Would a Page-View-Seeking Robot Write Less About Trump?

A couple weeks ago, Parse.ly published a blog post on why the media’s fixation on Trump is not supported by page view data. This post generated a good bit of criticism and controversy that I’d like to address here by untangling a couple of ideas and performing a more rigorous statistical analysis on the data.

One of the most contentious issues: How many articles should the media dedicate to each 2016 U.S. Presidential candidate? As with most should questions, there are some subjective issues at stake here, but with a couple of assumptions we can tease these issues out, leaving us with a well-defined and answerable question.

  • Assumption 1: Above all else, the media wants to maximize page views.
  • Assumption 2: It’s just as easy to write an article about any candidate.

We’re not arguing that these assumptions are correct–in reality, many factors inform the decision to write about a particular candidate, and many would argue (as we have before, and as we do below) that it is easier to write quick articles about Trump.
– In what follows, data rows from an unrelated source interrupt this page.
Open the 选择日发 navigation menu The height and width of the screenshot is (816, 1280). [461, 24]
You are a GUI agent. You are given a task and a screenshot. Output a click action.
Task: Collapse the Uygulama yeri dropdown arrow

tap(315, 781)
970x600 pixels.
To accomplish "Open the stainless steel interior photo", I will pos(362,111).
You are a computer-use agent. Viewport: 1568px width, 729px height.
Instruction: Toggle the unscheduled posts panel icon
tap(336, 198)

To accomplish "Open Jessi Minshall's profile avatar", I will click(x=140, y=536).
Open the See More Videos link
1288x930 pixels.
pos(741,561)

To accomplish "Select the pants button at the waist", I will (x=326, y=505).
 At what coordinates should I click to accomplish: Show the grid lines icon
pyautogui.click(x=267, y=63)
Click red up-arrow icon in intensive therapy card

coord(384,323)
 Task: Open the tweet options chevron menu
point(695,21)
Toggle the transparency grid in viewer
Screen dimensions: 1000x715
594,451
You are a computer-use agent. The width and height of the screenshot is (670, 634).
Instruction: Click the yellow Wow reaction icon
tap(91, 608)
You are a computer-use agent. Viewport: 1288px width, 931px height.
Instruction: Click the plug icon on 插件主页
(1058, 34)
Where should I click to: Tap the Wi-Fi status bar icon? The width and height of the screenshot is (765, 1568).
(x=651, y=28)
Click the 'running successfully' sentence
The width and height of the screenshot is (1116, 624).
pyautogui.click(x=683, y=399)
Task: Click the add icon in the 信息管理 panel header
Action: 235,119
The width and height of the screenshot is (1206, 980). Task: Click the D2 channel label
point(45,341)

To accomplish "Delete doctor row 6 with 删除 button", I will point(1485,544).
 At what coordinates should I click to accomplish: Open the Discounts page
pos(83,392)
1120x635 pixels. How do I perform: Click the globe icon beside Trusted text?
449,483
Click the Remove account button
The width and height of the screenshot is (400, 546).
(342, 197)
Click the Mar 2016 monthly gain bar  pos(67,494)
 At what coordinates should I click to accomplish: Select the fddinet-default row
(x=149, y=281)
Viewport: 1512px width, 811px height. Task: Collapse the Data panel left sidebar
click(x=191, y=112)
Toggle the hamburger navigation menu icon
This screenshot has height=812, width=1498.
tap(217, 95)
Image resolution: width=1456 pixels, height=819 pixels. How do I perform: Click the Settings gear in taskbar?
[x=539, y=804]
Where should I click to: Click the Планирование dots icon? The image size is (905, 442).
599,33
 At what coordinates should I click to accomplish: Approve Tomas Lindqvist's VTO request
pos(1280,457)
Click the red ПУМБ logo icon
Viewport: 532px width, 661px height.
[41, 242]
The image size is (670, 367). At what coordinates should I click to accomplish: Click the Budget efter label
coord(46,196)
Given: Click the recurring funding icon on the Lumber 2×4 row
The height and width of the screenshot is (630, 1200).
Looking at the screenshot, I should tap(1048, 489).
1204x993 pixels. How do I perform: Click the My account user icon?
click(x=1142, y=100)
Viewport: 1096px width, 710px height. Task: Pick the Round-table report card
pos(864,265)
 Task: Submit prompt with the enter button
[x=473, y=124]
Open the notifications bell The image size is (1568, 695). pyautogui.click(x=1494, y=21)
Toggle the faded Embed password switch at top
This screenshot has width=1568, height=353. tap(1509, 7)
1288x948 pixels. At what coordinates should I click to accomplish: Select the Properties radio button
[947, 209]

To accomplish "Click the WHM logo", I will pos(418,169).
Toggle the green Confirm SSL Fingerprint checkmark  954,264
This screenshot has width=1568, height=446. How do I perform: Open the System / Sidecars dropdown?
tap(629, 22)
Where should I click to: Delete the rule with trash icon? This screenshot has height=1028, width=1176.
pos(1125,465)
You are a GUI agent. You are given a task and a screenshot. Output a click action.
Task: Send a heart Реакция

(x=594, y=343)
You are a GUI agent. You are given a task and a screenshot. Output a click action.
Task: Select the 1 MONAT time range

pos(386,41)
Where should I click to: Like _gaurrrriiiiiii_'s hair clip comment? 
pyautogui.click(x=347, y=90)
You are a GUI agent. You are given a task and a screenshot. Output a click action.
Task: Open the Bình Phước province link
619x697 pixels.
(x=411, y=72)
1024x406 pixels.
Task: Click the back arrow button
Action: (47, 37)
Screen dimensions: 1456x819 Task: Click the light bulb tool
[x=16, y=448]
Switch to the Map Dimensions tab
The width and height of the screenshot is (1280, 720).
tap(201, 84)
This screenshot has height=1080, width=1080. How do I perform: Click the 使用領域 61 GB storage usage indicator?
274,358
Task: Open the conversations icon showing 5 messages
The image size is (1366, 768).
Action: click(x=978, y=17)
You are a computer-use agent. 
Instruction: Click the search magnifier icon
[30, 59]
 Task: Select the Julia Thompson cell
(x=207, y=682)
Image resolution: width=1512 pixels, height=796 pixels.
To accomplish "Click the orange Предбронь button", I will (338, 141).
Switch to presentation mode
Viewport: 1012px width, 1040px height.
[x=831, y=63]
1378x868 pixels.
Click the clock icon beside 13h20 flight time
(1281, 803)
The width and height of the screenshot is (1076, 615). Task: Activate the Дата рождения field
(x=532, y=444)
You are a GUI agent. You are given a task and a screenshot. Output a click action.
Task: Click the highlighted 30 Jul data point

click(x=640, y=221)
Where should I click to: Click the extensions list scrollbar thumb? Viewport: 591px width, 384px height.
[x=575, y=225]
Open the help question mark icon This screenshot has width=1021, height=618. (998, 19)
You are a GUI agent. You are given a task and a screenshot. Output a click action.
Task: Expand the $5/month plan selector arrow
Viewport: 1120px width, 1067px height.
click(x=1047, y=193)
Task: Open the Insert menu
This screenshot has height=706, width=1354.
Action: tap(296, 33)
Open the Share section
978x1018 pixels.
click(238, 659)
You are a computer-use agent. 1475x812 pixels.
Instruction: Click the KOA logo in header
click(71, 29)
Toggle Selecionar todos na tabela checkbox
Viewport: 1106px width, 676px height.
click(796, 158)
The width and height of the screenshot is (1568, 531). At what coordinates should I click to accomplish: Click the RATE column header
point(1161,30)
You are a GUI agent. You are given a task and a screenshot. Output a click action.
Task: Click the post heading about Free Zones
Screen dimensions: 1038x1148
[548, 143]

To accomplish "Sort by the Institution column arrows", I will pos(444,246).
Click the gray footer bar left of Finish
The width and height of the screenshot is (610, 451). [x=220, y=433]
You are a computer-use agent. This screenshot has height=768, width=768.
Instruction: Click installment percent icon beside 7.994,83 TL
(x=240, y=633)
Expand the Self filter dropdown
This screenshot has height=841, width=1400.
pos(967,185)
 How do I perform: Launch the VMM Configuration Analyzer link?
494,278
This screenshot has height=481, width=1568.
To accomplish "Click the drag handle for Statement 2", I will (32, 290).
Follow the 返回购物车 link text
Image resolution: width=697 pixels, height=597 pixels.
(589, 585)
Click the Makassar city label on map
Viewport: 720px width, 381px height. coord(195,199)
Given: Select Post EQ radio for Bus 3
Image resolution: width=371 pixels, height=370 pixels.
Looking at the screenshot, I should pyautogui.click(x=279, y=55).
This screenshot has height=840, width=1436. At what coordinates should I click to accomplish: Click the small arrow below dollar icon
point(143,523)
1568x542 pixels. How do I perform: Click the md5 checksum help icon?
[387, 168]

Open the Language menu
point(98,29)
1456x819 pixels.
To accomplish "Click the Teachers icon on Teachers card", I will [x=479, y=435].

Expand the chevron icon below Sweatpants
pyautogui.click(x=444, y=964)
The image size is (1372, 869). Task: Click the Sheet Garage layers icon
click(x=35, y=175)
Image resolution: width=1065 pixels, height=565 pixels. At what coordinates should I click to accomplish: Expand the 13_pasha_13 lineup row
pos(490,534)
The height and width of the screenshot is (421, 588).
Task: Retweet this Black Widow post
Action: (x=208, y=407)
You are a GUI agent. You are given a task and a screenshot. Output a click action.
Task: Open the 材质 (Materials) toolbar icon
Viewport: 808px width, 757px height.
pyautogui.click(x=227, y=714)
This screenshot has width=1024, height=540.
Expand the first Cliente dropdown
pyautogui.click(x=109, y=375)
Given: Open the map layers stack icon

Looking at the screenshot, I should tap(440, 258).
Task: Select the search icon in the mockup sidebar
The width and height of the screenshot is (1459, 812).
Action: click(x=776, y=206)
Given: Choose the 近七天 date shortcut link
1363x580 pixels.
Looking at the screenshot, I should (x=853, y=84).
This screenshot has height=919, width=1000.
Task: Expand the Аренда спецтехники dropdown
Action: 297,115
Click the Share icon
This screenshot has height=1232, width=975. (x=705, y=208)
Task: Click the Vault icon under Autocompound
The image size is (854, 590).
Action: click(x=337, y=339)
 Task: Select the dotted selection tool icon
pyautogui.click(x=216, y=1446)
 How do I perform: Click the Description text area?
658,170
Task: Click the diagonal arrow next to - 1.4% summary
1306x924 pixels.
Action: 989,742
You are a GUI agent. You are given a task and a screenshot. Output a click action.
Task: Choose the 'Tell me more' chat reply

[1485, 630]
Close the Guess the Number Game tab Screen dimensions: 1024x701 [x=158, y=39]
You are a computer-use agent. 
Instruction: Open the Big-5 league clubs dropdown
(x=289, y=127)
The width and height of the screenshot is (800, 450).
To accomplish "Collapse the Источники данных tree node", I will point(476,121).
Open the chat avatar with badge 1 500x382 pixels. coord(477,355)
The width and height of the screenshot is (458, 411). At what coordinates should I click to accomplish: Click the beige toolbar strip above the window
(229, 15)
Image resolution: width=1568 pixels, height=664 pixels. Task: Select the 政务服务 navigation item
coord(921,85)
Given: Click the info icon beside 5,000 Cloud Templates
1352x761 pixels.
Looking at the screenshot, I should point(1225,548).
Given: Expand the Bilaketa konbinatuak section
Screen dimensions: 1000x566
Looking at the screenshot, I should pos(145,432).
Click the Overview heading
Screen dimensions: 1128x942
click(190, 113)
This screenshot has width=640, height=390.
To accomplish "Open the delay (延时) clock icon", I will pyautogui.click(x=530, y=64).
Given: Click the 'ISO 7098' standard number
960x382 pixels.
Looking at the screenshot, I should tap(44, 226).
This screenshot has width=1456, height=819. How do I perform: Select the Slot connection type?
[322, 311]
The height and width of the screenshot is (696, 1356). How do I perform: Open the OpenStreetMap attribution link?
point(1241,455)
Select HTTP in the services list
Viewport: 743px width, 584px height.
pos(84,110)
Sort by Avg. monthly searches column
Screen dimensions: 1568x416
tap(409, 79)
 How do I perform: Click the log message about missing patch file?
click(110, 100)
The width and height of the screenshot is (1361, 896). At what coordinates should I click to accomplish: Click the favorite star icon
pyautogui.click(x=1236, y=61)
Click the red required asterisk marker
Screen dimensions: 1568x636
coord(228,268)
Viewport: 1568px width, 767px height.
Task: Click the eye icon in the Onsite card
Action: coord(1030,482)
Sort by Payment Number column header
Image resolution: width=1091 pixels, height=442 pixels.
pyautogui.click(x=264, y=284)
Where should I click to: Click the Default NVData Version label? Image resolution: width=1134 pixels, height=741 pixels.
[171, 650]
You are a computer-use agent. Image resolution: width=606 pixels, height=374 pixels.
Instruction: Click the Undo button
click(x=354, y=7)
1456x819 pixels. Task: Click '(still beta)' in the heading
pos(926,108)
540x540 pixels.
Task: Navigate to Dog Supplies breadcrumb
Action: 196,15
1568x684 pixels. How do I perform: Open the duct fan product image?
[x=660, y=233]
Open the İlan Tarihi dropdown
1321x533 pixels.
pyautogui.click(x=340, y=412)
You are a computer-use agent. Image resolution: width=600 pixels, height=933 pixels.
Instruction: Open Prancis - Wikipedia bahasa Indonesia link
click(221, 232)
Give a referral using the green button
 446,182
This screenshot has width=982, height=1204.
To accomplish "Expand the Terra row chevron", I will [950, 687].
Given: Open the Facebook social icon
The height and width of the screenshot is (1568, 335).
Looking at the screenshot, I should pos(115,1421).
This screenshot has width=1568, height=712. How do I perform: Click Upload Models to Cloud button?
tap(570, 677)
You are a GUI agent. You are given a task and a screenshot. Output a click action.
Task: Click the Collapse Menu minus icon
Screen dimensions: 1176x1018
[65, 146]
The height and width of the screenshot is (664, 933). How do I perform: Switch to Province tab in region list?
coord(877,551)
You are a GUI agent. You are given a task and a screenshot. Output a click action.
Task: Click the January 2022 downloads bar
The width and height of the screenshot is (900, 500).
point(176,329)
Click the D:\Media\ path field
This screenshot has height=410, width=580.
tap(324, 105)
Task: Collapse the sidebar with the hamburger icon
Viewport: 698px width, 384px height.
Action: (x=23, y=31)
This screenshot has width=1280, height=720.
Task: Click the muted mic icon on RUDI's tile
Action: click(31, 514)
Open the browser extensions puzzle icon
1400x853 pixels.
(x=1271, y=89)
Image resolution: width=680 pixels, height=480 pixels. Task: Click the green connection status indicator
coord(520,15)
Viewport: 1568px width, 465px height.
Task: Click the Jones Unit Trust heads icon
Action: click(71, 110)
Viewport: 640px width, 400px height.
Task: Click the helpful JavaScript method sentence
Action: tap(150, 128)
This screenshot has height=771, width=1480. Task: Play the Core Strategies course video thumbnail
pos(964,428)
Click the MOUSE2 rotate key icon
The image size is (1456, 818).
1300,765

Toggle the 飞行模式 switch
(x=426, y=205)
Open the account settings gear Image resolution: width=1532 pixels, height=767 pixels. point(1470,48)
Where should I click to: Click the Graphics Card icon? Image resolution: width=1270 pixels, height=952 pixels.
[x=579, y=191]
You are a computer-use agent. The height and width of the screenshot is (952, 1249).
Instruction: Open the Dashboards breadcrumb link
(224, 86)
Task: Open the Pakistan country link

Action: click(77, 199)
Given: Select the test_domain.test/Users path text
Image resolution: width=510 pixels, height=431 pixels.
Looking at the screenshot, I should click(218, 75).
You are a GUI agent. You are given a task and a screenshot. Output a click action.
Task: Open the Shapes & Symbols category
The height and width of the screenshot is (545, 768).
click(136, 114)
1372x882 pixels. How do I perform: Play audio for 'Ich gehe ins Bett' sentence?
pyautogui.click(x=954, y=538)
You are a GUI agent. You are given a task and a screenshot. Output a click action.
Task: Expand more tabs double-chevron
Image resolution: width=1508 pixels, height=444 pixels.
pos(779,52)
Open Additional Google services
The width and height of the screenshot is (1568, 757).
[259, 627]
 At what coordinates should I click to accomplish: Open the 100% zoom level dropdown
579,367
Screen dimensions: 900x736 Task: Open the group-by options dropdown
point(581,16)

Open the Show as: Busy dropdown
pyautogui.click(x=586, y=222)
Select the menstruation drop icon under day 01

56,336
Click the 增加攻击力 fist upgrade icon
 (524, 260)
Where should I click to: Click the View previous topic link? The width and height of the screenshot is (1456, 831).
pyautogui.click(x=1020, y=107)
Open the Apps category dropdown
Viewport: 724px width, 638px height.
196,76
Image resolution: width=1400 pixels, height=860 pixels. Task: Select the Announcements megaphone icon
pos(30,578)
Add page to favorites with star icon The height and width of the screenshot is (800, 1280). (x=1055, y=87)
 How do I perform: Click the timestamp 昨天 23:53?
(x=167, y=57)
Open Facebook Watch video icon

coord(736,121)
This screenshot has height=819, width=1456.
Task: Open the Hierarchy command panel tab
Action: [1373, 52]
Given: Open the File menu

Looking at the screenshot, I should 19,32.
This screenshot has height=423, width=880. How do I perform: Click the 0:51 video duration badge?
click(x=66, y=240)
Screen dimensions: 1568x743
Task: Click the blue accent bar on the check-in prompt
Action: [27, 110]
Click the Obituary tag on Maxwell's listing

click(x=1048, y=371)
Rather, in the spirit of a thought experiment, it’s informative to make these assumptions for now, reason about how the world would work if they were true, and then compare that world to reality. We’ll revisit these assumptions below.

Thought Experiment: What Would “The Bandit” Do?

Let’s say that journalists consult an algorithm that analyzes the performance of past articles and tells them which candidate to write about in their next article. This algorithm makes recommendations in such a way that, across the entire media, the number of page views is maximized. If writing more articles on a particular candidate results in diminishing returns, then this algorithm will recognize that, correct its course, and recommend other candidates accordingly.

Such algorithms exist and are known as multi-armed bandit algorithms. Multi-armed bandit algorithms come in many varieties and serve crucial roles in some of the web’s most profitable applications, such as Google’s ad serving systems.

Given the two assumptions above, we can rephrase our question regarding  which candidate journalists should write about as the following: If we were to feed a multi-armed bandit algorithm with industry-wide data on election news consumption, which candidate would it tell us to write about?

At Parse.ly, we have access to such information  and so we’ve actually run this thought experiment with real data. At the time this post was written, our election dataset includes more than 1.17 billion page views spread across 122,000 articles, collected from November 2, 2015 – May 29, 2016. You can interactively explore this data here (note that the data in our dataviz is updated every week, so you’ll see more data there than was used in this analysis).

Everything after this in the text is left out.